Myeloid Differentiation Factor 88 Promotes Growth and Metastasis of Human Hepatocellular Carcinoma

Purpose: To investigate the expression of myeloid differentiation factor 88 (MyD88) in hepatocellular carcinoma (HCC) and its prognostic value in patients with HCC. Experimental Design: Expression of MyD88 was detected by immunohistochemistry in surgical HCC specimens (n = 110). The correlation of MyD88 expression to clinicopathologic characteristics was analyzed. The involvement of MyD88 in tumor growth and invasion was investigated. Results: The expression of MyD88 was significantly higher in HCC tumors than that in adjacent nontumor tissues.

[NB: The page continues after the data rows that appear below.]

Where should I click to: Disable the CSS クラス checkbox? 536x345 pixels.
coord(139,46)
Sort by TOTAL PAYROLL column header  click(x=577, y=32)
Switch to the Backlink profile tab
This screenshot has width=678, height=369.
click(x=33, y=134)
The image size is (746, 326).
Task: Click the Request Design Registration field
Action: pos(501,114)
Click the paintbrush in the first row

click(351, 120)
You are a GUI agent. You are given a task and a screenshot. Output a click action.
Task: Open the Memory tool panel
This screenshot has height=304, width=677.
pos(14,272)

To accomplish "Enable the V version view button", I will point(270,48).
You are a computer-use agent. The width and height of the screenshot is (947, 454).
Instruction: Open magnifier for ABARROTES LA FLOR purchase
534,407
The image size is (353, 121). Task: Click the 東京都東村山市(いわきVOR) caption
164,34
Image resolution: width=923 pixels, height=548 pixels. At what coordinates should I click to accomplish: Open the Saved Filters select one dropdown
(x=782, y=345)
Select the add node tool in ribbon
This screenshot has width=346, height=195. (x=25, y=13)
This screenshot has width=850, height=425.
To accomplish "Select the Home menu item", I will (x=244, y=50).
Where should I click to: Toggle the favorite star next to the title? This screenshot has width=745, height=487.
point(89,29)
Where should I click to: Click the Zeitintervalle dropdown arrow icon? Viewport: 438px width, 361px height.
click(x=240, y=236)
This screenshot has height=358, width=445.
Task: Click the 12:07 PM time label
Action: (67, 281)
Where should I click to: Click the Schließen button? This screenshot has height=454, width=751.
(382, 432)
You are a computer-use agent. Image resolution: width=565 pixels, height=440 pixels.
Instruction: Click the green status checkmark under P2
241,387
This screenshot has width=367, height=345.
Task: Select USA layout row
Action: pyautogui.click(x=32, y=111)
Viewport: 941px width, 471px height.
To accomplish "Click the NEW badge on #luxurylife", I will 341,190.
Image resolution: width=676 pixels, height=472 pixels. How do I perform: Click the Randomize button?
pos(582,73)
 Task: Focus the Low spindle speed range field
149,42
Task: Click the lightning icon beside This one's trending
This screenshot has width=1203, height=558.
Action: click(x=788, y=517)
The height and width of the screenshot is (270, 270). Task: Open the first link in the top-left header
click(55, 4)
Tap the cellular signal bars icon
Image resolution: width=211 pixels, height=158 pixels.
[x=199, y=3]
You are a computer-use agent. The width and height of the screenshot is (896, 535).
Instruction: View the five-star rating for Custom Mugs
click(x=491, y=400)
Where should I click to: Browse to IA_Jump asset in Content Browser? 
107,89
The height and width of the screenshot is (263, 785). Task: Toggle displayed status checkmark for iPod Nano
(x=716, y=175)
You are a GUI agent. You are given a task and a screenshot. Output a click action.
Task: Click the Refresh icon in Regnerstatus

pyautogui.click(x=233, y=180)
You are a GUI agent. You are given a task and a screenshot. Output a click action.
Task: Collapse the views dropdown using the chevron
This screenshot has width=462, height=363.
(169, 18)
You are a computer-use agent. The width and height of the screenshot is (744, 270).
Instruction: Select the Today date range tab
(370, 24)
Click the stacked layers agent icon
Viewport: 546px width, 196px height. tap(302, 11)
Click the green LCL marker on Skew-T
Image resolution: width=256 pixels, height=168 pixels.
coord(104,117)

Particularly, high expression of MyD88 was found in HCCs with late tumor stage (P = 0.029). Patients with high MyD88 staining revealed a higher recurrence rate (65% vs. 40%; P = 0.008). Kaplan-Meier analysis showed that recurrence-free survival (RFS; P = 0.011) and overall survival (OS; P = 0.022) were significantly worse among patients with high MyD88 staining. Univariate and multivariate analyses revealed that MyD88 was an independent predictor for OS and RFS. Ectopic expression of MyD88 promoted HCC cell proliferation and invasion in vitro. Suppression of MyD88 expression with lentivirus encoding short hairpin RNA reduced tumor growth and invasion, as well as lung metastasis. Finally, silencing of MyD88 inhibited the activation of NF-kappa B and AKT in HCC cells, whereas forced expression of MyD88 was able to enhance the activation of NF-kappa B and p38/extracellular signal-regulated kinase without Toll-like receptor/interleukin-1 receptor (TLR/IL-1R) signaling. Conclusion: Elevated expression of MyD88 may promote tumor growth and metastasis via both TLR/IL1R-dependent and -independent signaling and may serve as a biomarker for prognosis of patients with HCC. (c) 2013 AACR.